Full masking replaces the entire word with asterisks (e.g., 'badword' becomes '*******'), making the original word completely unrecognisable. Partial masking preserves the first and last letter of the word while replacing middle characters with asterisks (e.g., 'badword' becomes 'b*****d'), which signals to the reader that a word has been censored while still hinting at what it was. Full masking is better for strict compliance contexts; partial masking is common in editorial and publishing use cases.

Is the censoring case-sensitive?

By default, the tool can be configured to match words regardless of capitalisation, so 'Bad', 'BAD', 'bAd', and 'bad' will all be caught by a single entry in your word list. If you need precise case-sensitive matching for a specific use case — for example, censoring a proper noun that shares its spelling with a common word — you can toggle case sensitivity on to restrict matches to the exact capitalisation you specified.

How is this different from using a profanity filter API or library?

API-based profanity filters analyse text server-side using pre-built word databases and sometimes machine learning models, which means your text leaves your device and you rely on a third party's word list. This tool is browser-based and uses only your own custom word list, giving you full privacy, zero cost, and complete control over what gets filtered. It is ideal for one-off tasks, document preparation, and prototyping; production applications with high traffic may eventually need a dedicated API for scale.

Will the tool censor a target word when it appears inside a longer word?

This depends on the tool's word-boundary setting. When whole-word matching is enabled, searching for 'ass' will not trigger on 'classic' or 'ассistant' — it will only match the standalone word. Disabling whole-word matching will catch the target string anywhere it appears, including inside longer words. Choose the setting that fits your content: whole-word matching reduces false positives, while substring matching is more aggressive and catches deliberate evasion tactics.

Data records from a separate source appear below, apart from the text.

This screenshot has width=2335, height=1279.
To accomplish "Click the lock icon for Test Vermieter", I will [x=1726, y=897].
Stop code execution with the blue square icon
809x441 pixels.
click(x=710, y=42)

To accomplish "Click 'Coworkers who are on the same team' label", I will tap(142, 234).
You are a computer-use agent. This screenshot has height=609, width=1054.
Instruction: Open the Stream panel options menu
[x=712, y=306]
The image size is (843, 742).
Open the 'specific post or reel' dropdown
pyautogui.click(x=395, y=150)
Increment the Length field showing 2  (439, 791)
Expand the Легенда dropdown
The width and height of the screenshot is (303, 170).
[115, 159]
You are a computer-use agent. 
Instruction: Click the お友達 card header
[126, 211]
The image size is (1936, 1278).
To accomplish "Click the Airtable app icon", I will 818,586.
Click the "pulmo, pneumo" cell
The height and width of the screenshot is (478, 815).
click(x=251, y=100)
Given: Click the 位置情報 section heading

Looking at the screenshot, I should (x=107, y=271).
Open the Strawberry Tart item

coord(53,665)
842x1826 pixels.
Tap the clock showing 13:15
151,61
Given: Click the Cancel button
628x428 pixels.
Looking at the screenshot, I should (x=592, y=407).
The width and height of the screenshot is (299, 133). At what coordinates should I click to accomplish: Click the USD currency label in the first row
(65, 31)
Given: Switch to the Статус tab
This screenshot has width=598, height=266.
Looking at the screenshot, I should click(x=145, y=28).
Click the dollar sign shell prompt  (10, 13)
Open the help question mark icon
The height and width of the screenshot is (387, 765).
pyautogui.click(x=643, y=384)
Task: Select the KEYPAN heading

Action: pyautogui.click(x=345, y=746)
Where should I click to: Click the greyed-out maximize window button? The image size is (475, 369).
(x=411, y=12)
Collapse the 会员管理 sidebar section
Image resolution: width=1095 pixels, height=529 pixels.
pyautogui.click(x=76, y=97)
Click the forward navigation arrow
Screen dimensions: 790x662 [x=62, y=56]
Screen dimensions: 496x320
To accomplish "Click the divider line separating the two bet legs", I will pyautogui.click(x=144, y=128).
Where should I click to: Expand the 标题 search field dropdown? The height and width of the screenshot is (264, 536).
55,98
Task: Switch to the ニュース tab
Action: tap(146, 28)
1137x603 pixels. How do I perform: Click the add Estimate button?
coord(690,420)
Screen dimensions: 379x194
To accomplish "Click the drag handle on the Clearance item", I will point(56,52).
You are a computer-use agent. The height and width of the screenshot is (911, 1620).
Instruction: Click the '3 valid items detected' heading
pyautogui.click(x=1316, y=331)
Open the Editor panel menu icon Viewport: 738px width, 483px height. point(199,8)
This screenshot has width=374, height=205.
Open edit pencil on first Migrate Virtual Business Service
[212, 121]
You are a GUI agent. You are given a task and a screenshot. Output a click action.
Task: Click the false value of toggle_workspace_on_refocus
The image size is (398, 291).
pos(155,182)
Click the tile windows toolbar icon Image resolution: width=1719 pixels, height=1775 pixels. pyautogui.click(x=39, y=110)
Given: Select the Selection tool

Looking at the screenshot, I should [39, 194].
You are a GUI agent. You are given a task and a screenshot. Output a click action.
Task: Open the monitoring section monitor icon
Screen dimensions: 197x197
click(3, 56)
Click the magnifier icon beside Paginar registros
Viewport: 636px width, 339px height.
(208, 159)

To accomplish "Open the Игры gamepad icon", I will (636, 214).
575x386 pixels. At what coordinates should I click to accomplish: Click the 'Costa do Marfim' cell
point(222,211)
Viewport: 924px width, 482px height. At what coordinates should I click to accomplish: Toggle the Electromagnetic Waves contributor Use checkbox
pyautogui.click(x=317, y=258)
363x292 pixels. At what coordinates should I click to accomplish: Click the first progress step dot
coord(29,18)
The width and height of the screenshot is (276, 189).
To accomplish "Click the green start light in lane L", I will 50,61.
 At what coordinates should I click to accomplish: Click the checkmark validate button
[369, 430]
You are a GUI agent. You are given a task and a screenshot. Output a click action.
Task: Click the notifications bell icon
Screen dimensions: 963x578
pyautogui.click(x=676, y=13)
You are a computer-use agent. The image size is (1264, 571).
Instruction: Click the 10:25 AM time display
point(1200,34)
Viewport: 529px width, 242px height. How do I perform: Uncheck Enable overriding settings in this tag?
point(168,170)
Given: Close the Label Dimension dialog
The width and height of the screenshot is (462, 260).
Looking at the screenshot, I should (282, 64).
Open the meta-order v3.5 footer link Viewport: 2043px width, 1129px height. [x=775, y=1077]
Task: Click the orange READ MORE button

Is my text stored or shared when I use this tool?

No. All processing happens locally in your web browser using JavaScript. Your text is never transmitted to any server and is not stored, logged, or shared with third parties. This makes the tool safe to use with sensitive content such as legal documents, personal communications, or confidential business text that you need to redact before sharing.

What should I use as a replacement string for professional or legal documents?

For formal documents, legal filings, or compliance reports, using [REDACTED] or [CENSORED] as your replacement string is strongly recommended over asterisks. These strings explicitly signal intentional editorial redaction to any reader, which is important when the document may be reviewed by regulators, legal counsel, or auditors. Asterisks can look like a formatting error in professional contexts, whereas [REDACTED] carries an unmistakable, widely understood meaning.